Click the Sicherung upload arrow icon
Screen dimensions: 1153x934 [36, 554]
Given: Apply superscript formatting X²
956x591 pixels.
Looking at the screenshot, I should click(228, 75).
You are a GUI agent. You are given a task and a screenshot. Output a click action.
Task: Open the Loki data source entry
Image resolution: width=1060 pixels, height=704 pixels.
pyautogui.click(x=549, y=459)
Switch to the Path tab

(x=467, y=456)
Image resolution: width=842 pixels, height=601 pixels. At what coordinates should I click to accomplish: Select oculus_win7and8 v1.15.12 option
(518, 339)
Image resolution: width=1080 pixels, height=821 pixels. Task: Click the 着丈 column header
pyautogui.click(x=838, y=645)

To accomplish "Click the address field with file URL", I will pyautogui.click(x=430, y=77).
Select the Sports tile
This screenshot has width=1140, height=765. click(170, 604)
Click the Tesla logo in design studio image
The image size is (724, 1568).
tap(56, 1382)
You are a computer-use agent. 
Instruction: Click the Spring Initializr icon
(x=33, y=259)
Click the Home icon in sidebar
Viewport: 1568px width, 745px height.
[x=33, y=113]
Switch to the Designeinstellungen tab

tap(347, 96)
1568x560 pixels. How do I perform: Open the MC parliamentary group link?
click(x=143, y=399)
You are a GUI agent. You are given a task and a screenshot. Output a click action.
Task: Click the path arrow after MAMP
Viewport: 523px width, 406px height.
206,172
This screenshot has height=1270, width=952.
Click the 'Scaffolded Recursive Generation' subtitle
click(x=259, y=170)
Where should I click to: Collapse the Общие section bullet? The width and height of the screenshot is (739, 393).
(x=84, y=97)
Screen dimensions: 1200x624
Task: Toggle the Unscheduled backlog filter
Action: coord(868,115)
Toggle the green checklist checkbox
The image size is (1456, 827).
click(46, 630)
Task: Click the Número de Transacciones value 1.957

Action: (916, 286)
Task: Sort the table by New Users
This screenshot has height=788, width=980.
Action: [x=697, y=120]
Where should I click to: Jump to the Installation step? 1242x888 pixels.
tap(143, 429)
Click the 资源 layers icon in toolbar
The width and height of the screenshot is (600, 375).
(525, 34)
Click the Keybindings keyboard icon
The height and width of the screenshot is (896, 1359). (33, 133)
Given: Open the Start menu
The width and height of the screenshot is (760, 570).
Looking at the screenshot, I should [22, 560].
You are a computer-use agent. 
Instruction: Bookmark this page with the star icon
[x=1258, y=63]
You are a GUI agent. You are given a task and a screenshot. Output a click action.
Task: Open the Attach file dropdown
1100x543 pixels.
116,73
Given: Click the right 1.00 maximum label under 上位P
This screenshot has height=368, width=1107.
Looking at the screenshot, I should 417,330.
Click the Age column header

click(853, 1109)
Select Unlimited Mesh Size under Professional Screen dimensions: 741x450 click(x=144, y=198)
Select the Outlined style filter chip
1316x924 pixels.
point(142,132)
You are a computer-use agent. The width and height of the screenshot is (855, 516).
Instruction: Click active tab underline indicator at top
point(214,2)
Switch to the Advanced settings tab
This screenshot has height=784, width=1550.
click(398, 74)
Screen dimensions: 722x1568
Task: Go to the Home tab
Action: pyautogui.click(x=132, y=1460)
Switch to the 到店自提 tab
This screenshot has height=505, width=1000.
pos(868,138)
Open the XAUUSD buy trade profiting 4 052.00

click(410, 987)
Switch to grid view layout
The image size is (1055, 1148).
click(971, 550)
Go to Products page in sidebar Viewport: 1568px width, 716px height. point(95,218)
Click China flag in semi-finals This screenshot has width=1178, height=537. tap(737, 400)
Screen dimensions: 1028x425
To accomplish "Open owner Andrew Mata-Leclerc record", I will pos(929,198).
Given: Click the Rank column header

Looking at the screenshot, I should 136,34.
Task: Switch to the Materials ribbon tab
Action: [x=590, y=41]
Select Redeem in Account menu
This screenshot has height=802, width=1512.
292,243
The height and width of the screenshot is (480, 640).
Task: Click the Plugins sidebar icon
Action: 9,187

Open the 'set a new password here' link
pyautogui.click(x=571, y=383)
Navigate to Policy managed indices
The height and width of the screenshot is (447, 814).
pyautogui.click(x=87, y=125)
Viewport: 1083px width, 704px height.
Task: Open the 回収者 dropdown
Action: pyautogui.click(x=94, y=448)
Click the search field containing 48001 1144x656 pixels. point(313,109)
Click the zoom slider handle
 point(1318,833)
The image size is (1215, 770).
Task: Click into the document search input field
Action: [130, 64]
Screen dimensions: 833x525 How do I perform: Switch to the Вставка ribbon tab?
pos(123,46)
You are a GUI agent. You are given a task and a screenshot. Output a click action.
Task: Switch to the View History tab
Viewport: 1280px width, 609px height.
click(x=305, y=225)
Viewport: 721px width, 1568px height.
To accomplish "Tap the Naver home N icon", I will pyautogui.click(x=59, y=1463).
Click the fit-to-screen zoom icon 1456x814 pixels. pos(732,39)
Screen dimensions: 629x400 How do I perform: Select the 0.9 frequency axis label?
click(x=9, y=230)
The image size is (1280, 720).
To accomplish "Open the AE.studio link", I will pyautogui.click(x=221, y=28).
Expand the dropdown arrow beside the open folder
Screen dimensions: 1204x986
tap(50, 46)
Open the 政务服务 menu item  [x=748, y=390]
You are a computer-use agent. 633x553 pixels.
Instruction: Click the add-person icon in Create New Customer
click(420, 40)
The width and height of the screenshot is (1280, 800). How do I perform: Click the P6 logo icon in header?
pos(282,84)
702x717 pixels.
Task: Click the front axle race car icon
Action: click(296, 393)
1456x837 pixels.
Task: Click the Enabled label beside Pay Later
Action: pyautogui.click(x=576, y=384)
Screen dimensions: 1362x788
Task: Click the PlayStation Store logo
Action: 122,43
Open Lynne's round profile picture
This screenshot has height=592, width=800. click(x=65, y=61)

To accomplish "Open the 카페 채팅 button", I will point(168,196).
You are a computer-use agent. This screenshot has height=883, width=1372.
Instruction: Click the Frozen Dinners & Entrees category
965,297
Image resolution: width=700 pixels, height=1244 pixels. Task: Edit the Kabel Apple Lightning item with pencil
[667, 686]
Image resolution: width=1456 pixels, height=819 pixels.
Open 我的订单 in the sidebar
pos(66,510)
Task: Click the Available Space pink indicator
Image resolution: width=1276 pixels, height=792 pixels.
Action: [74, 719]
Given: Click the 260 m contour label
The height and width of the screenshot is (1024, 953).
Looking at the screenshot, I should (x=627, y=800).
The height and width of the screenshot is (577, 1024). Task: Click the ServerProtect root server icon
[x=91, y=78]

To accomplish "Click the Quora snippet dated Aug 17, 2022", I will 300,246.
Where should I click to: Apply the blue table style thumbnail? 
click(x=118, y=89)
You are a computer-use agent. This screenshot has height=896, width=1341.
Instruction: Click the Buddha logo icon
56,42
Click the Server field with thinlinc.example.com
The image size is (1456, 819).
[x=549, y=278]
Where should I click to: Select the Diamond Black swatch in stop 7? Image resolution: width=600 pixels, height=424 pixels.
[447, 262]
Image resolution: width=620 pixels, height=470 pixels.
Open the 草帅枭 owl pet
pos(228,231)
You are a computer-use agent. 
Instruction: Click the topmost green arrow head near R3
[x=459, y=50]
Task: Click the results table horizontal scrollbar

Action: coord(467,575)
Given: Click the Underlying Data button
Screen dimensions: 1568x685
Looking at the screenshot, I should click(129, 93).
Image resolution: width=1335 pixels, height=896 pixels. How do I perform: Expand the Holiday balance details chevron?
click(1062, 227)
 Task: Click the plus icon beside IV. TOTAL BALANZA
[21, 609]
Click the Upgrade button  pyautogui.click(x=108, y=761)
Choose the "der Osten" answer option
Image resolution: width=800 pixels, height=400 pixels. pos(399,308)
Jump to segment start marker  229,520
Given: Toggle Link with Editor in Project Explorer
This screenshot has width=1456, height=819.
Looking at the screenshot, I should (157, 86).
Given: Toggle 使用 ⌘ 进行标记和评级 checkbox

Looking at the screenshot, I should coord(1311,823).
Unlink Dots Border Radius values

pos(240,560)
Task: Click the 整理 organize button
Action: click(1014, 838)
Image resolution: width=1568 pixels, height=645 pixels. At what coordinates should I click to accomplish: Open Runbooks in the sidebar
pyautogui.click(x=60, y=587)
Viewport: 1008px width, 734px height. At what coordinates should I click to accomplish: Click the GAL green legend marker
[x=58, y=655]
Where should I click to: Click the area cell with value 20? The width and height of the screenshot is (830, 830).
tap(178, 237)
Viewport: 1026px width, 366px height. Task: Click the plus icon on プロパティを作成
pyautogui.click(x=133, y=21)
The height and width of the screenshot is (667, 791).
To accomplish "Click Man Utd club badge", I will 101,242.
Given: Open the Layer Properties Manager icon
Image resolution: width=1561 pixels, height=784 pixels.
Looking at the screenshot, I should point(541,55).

------------------------

Task goal: Update the lines from the one containing "The height and width of the screenshot is (577, 1024)." up to and including the one containing "pyautogui.click(x=133, y=21)", changing "Instruction" to "Directive" and leaving everything else as it is. Return only those lines.

Result of this exercise:
The height and width of the screenshot is (577, 1024). Task: Click the ServerProtect root server icon
[x=91, y=78]

To accomplish "Click the Quora snippet dated Aug 17, 2022", I will 300,246.
Where should I click to: Apply the blue table style thumbnail? 
click(x=118, y=89)
You are a computer-use agent. This screenshot has height=896, width=1341.
Directive: Click the Buddha logo icon
56,42
Click the Server field with thinlinc.example.com
The image size is (1456, 819).
[x=549, y=278]
Where should I click to: Select the Diamond Black swatch in stop 7? Image resolution: width=600 pixels, height=424 pixels.
[447, 262]
Image resolution: width=620 pixels, height=470 pixels.
Open the 草帅枭 owl pet
pos(228,231)
You are a computer-use agent. 
Directive: Click the topmost green arrow head near R3
[x=459, y=50]
Task: Click the results table horizontal scrollbar

Action: coord(467,575)
Given: Click the Underlying Data button
Screen dimensions: 1568x685
Looking at the screenshot, I should click(129, 93).
Image resolution: width=1335 pixels, height=896 pixels. How do I perform: Expand the Holiday balance details chevron?
click(1062, 227)
 Task: Click the plus icon beside IV. TOTAL BALANZA
[21, 609]
Click the Upgrade button  pyautogui.click(x=108, y=761)
Choose the "der Osten" answer option
Image resolution: width=800 pixels, height=400 pixels. pos(399,308)
Jump to segment start marker  229,520
Given: Toggle Link with Editor in Project Explorer
This screenshot has width=1456, height=819.
Looking at the screenshot, I should (157, 86).
Given: Toggle 使用 ⌘ 进行标记和评级 checkbox

Looking at the screenshot, I should coord(1311,823).
Unlink Dots Border Radius values

pos(240,560)
Task: Click the 整理 organize button
Action: click(1014, 838)
Image resolution: width=1568 pixels, height=645 pixels. At what coordinates should I click to accomplish: Open Runbooks in the sidebar
pyautogui.click(x=60, y=587)
Viewport: 1008px width, 734px height. At what coordinates should I click to accomplish: Click the GAL green legend marker
[x=58, y=655]
Where should I click to: Click the area cell with value 20? The width and height of the screenshot is (830, 830).
tap(178, 237)
Viewport: 1026px width, 366px height. Task: Click the plus icon on プロパティを作成
pyautogui.click(x=133, y=21)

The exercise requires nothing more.